In einer kleinen Gemeinde am Tegernsee werden Flüchtlinge in einer Turnhalle untergebracht – Wand an Wand mit der örtlichen Kegelbahn. Das sorgt für Unmut bei den Keglern: Sie wollen sich die Toiletten nicht mit den Flüchtlingen teilen und hegen rassistische Vorurteile.

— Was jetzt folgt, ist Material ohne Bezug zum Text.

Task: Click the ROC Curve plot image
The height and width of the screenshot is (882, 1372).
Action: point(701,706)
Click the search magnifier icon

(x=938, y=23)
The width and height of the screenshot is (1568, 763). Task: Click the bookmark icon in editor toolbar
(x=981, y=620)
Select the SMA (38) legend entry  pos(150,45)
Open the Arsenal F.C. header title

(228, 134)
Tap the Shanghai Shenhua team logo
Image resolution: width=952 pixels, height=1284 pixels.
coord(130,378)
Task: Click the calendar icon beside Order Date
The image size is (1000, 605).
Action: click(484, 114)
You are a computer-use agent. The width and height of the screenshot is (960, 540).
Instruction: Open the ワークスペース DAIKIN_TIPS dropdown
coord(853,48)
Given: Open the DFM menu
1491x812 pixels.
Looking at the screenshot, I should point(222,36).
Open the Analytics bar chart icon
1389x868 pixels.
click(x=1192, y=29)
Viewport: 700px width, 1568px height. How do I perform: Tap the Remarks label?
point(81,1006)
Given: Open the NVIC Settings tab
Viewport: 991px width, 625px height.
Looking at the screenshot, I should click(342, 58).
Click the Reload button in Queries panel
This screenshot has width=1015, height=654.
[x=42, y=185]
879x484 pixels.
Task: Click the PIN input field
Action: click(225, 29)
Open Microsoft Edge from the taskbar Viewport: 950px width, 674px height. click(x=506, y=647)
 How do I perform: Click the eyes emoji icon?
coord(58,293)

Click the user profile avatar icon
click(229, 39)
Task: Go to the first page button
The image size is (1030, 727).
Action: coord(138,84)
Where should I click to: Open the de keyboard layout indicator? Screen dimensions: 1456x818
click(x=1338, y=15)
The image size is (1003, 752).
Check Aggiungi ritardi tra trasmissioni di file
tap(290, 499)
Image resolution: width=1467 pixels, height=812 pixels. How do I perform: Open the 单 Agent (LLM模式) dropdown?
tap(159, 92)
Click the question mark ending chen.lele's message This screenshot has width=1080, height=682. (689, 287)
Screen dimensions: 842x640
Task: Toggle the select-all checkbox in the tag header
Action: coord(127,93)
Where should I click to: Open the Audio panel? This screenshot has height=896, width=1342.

Von Sammy Khamis | 26.05.2015
    Schild des "Kegelstüberls" in der Gemeinde Waakirchen
    Schild des "Kegelstüberls" in der Gemeinde Waakirchen (Deutschlandradio / Sammy Khamis)
    "Plötzlich tauchten Gespräche auf, wie: Da steht der Neger dann auf der Toilette. Oder: 'Dann können wir nicht mehr zum Auto in Ruhe gehen; jede Dame muss man zum Auto begleiten, weil der Parkplatz eben auch vor der Halle ist.'"
    Stefan Heufelder, Anfang 60, sitzt vor seinen drei Kegelbahnen. Niemand ist hier, der an diesem Abend die Kugeln über die Bahn jagd. Die Kundschaft bleibt in den letzten Wochen sowieso häufig aus. Zahlreiche Kegelgruppen haben ihm abgesagt, seit Ende April Flüchtlinge nebenan untergebracht sind. Wand an Wand mit der Kegelbahn – hier wachsen in Oberbayern rassistische Vorurteile.
    Aber bekommen die Flüchtlinge das mit? In der Unterkunft, nur durch eine Wand von der Kegelbahn getrennt, sitzt Ibrahim, 21 Jahre alt aus dem Senegal. Er lebt seit drei Wochen in der Gemeinde Waakirchen. Genauer im Keller der kleinen Turnhallte, in einem Raum, in dem eigentlich der Tischtennisverein untergebracht ist.
    21 Stockbetten auf 70 Quadratmeter
    Ibrahim habe in Waakirchen noch keinen Rassismus erfahren - Im Gegenteil, betont der Senegalese: die Leute seien nett, aufgeschlossen und grüßten ihn sogar. Und auch der 40-jährige Nazim aus Syrien fühlt sich hier wohl.
    Nazim führt mich einmal durch den zirka 70 Quadratmeter großen Raum und zählt die Stockbetten durch. Es sind 21. Darin schlafen drei Syrer, vier Eritreer, vier aus Mali und Somalia und sieben Männer aus dem Senegal.
    In Waakirchen sind sie nun alle zusammen. Hier, in einem Dorf am Tegernsee, wo die Fußpflegerin Helga heißt, die Heilpraktikerin Margit und die Friseurin Elisabeth. Idylle also, eigentlich. Denn Nazim kann nichts machen, sagt er, außer fernzusehen, zu essen und zu schlafen. Wenn es regnet habe er gar nichts zu tun. Jetzt steht Nazim mit seiner Daunenjacke vor der Tür und raucht.
    Dort wartet Günther Schmöller auf die Flüchtlinge. Der Pensionär hat seine Aktentasche und Deutschbücher unter dem Arm. Schmöller war Lehrer an der Volksschule in Waakirchen. Heute gibt er den Flüchtlingen Deutschunterricht. Der 65-jährige Lehrer distanziert sich ganz ausdrücklich davon wie die Gruppe der Kegler, aber auch andere Waakirchener mit den Flüchtlingen umgehen.
    "Was man so hört und liest erschrickt einen schon manchmal. Es ist zum Teil unterste Schublade. Zum Glück, das können wir schon sagen: Dass die Gegenseite auch da ist. Aber die Lautstärke mancher anderer Stimmen ist schon erschreckend."
    Der Bürgermeister der kleinen Gemeinde Waakirchen heißt Sepp Hartl. So bayrisch wie sein Name, ist auch seine Statur: Typ bayrisches-Barock. Für ihn sind Flüchtlinge in seiner Gemeinde herzlich willkommen.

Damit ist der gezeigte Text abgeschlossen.